The commissioner has come under heavy fire from the London Assembly over both the Garden Bridge scandal and Crossrail, which is massively delayed and over budget. Yet he has always retained the confidence of mayor Sadiq Khan.
Crossrail had been estimated to cost £15.4 billion and open in December 2018. But last year, it was announced that the project would require a further £1.4 billion and open in late 2020 or early 2021.
Six months ago, Brown rejected calls by the London Assembly transport committee to consider his position after emails were released that appeared to show his staff playing down the prospect of Crossrail delays to Khan.
The committee saw messages in which TfL staff said they had consulted ‘Mike’ before removing elements that cast doubt on a December 2018 opening date for the line.
But Brown, whose salary package was worth more than £500,000 last year, insisted that his main focus had been to be ‘consistent and coherent’ regarding what was said in board meetings.
He told the assembly in April: ‘I’m not reflecting on whether I’m fit to be in position. I believe I am, I’ve got [the] full support of the mayor, and that’s the end of the issue for me.’
The commissioner also helped enable the signing of the Garden Bridge construction contract, a decision that contributed £21.4 million to the cancelled scheme’s £43 million cost to the public purse and led to further questions over his position.
The delivery authority for the revamp of Parliament will commission and execute the programme, working under the auspices of a shadow sponsor body, which will set the programme’s scope, budget and timescale.

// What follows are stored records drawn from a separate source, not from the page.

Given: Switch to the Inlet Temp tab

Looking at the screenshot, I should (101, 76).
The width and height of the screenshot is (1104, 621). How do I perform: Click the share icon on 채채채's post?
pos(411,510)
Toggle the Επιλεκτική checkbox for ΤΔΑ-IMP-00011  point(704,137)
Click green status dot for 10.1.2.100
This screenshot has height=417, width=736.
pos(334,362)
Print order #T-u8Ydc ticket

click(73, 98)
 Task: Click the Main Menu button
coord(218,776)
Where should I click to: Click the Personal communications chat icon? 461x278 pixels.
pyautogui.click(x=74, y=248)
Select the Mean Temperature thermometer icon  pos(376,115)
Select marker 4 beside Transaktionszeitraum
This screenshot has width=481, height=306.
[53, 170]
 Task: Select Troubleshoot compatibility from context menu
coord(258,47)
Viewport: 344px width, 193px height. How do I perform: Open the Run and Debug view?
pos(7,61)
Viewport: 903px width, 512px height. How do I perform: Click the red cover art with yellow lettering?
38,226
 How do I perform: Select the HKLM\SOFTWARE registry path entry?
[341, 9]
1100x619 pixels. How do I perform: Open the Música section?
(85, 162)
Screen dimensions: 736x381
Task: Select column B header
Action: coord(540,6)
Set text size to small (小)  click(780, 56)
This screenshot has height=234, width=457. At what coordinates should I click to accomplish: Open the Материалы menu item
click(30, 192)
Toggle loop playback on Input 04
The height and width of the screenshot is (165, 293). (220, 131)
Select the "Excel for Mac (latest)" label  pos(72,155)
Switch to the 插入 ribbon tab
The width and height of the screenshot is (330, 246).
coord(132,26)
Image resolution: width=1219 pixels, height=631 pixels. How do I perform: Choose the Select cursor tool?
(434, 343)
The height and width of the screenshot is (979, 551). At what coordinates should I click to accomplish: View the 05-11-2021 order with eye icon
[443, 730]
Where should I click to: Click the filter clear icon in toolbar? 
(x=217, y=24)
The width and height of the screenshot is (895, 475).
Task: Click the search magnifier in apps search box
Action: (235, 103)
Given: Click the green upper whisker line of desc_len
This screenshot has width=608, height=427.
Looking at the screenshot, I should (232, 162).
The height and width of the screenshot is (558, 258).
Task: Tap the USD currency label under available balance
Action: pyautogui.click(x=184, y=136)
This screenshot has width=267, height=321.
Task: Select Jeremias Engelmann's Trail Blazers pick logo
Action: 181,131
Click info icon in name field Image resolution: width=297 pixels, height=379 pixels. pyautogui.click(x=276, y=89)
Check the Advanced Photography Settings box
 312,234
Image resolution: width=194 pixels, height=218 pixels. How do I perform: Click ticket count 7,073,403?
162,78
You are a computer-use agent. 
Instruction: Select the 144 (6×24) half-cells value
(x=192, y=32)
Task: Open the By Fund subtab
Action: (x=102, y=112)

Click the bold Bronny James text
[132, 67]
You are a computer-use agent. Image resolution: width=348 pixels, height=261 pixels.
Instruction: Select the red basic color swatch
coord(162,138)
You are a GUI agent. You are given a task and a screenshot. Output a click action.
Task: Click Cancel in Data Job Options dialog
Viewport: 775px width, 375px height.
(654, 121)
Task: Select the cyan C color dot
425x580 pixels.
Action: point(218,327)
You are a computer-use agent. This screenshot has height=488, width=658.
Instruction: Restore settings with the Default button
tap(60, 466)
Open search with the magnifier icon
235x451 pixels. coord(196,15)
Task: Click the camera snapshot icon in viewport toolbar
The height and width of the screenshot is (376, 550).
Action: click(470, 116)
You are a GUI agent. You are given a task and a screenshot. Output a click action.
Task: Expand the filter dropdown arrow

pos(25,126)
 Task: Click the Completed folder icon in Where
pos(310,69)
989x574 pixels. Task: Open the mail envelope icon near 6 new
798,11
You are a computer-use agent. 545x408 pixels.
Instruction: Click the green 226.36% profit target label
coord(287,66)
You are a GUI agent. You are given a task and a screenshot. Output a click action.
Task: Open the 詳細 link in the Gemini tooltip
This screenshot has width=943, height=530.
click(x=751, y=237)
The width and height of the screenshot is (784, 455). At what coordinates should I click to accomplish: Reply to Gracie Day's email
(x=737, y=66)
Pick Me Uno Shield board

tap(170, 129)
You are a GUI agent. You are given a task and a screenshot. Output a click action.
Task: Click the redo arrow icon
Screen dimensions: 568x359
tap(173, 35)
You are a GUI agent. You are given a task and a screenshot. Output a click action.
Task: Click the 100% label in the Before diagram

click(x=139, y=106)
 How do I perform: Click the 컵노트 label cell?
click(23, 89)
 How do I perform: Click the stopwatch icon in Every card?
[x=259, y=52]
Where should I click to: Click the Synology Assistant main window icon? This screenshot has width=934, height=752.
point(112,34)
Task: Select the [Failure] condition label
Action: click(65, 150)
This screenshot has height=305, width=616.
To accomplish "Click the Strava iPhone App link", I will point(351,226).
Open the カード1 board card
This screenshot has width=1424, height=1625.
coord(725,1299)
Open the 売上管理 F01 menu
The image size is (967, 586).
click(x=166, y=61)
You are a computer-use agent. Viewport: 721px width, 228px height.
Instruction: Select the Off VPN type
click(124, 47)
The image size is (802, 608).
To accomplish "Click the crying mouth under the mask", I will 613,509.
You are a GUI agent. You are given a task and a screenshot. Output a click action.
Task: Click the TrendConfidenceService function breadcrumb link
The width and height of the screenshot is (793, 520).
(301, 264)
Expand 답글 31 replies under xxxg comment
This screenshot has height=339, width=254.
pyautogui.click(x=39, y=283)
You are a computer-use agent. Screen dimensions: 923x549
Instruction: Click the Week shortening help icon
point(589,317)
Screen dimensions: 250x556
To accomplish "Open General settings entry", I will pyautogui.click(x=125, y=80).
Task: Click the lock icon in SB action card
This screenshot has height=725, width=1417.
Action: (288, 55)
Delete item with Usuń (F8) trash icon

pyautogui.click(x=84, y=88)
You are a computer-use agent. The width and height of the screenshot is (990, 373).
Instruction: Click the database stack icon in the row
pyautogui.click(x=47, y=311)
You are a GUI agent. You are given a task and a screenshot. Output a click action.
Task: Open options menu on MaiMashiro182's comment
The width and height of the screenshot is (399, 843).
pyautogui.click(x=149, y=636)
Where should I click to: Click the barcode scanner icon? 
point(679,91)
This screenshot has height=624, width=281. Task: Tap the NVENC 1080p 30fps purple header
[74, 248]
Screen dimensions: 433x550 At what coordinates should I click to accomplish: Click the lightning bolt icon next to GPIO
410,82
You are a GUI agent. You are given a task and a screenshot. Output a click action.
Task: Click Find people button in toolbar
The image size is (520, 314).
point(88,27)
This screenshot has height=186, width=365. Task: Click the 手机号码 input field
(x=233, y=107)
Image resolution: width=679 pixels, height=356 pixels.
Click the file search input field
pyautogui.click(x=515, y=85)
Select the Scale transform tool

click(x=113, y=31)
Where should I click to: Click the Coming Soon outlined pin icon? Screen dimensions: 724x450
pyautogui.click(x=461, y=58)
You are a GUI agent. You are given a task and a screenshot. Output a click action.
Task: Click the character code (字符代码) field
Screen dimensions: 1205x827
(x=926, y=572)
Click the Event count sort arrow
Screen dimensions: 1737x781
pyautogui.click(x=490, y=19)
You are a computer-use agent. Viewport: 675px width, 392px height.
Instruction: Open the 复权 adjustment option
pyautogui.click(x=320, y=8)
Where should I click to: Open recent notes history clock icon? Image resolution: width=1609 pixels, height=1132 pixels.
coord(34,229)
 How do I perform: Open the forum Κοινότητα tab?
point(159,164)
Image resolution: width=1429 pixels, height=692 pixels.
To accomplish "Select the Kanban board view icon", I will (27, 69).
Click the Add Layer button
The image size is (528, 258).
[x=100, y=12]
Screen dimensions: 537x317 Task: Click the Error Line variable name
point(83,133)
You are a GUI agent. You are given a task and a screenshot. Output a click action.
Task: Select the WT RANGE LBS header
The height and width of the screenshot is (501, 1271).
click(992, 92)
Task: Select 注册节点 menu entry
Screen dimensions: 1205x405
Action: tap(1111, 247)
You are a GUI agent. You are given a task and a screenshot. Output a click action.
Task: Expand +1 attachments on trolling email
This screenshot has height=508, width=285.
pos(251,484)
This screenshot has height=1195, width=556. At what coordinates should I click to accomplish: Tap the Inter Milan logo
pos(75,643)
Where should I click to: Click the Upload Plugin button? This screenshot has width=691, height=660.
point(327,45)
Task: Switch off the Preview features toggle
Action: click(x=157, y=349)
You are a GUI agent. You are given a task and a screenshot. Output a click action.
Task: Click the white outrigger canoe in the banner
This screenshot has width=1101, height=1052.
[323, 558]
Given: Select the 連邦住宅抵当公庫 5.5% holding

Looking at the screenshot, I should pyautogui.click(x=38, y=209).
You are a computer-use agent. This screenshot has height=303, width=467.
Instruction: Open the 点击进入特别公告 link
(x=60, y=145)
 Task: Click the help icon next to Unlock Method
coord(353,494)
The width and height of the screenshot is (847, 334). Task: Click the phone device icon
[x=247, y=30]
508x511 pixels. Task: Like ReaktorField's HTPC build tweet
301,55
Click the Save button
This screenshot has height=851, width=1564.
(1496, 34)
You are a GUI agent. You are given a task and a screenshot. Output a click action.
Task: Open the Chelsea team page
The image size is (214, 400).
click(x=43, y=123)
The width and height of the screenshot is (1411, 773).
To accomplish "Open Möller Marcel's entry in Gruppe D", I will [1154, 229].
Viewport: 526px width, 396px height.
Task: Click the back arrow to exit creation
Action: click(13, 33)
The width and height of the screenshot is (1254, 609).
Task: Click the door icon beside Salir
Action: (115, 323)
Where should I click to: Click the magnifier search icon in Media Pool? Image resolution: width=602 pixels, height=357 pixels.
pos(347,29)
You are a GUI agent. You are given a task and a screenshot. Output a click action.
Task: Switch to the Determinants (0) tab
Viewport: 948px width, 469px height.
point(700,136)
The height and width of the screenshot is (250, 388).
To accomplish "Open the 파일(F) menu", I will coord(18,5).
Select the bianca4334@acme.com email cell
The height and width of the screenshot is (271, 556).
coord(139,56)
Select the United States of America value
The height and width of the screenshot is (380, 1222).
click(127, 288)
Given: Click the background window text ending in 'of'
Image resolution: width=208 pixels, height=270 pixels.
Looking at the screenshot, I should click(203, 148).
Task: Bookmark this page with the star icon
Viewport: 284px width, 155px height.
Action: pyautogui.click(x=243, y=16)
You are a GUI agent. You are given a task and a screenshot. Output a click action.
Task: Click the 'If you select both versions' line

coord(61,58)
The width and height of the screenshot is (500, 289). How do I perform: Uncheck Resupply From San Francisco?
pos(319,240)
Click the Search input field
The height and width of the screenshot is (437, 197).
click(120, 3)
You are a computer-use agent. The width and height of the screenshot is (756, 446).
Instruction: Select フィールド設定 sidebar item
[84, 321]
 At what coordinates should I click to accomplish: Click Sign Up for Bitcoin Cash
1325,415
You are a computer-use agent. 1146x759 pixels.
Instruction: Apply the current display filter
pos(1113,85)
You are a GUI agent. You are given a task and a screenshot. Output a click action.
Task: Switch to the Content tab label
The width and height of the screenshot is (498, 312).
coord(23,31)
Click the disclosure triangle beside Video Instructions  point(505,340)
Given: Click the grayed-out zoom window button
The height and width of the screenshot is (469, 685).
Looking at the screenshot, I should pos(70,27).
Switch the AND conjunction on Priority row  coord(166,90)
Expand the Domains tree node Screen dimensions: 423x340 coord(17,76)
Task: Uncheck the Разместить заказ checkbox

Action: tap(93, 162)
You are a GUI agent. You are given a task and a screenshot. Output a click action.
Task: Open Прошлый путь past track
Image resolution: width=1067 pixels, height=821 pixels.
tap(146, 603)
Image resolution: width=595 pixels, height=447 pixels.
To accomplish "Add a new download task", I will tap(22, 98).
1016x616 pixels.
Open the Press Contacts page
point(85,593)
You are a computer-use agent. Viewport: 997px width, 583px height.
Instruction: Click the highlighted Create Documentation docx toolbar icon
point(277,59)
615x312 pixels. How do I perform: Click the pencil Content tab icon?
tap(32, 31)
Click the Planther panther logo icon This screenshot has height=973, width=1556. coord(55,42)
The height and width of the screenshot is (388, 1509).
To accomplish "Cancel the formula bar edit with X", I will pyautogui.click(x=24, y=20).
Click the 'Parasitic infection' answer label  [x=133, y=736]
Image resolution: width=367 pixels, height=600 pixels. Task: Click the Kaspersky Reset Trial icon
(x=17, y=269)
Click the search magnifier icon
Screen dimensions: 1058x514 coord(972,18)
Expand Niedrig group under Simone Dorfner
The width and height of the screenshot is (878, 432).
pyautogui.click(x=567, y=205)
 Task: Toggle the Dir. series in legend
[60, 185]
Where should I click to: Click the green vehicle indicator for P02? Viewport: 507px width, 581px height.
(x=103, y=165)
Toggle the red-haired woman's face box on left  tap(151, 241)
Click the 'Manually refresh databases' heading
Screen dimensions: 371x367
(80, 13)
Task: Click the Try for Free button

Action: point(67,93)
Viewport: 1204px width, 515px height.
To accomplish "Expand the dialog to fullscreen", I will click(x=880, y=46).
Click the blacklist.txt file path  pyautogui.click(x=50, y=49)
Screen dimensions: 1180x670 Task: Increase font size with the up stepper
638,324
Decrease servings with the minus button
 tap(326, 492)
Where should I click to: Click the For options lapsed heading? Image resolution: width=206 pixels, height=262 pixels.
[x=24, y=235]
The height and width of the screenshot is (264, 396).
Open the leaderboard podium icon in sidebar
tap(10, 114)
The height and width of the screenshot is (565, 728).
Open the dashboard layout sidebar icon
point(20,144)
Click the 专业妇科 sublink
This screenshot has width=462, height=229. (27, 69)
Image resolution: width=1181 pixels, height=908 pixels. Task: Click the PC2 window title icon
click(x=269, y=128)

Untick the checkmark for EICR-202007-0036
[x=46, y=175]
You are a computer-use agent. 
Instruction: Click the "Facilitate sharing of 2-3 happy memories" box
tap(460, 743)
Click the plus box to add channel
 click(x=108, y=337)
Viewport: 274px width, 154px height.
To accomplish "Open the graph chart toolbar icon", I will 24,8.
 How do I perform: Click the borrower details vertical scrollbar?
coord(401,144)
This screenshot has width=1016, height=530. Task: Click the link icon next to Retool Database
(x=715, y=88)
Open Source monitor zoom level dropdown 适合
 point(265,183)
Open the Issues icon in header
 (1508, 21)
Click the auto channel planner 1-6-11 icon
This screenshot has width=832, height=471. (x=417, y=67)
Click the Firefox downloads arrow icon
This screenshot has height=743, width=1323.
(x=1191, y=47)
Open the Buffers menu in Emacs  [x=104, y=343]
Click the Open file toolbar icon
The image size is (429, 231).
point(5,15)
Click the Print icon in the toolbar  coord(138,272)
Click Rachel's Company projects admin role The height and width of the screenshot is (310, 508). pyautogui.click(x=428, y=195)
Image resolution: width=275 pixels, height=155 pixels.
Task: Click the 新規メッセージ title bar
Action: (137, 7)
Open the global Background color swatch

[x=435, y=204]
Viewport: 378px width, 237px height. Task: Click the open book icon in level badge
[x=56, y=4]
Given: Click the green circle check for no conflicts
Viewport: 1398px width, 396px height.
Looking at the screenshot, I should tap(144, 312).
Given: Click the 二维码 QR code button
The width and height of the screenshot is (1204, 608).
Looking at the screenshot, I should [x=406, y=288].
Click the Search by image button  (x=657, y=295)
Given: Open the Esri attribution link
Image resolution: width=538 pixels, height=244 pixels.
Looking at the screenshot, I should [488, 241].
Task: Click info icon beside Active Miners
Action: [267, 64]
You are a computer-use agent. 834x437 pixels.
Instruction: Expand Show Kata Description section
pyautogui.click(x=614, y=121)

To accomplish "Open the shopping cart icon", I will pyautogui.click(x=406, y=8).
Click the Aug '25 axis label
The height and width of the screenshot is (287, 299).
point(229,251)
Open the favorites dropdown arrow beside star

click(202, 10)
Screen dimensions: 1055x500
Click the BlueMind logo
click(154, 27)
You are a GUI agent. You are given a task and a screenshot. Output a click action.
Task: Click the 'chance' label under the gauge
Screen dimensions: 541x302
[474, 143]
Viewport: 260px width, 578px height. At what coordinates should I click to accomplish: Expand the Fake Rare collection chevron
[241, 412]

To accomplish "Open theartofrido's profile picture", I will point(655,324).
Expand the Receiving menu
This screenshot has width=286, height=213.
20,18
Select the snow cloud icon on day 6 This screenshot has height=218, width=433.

Last week former HS2 and Crossrail executive Sarah Johnson was named as the shadow sponsor body’s chief executive.
Brown previously worked for London Underground, rising through the organisation to become chief operating officer in 2003 before moving to Heathrow Airport to run its passenger improvement programme. He later returned as managing director of the Underground.
He said: ‘I look forward to this new change of direction, and to bringing the experience I have gained throughout my career to the job of restoring and renewing the iconic architectural jewel that lies at the heart of London and at the heart of our country’s democracy.”
Chair of the shadow sponsor board, Liz Peace, said in a statement: ‘I’m delighted that a leader of Mike’s stature, and with such an impressive track record of delivery, is joining us to tackle this great challenge.
‘The sponsor board looks forward to drawing on his experience and working with him to make our most cherished historic listed building a safe, working home for our democracy.’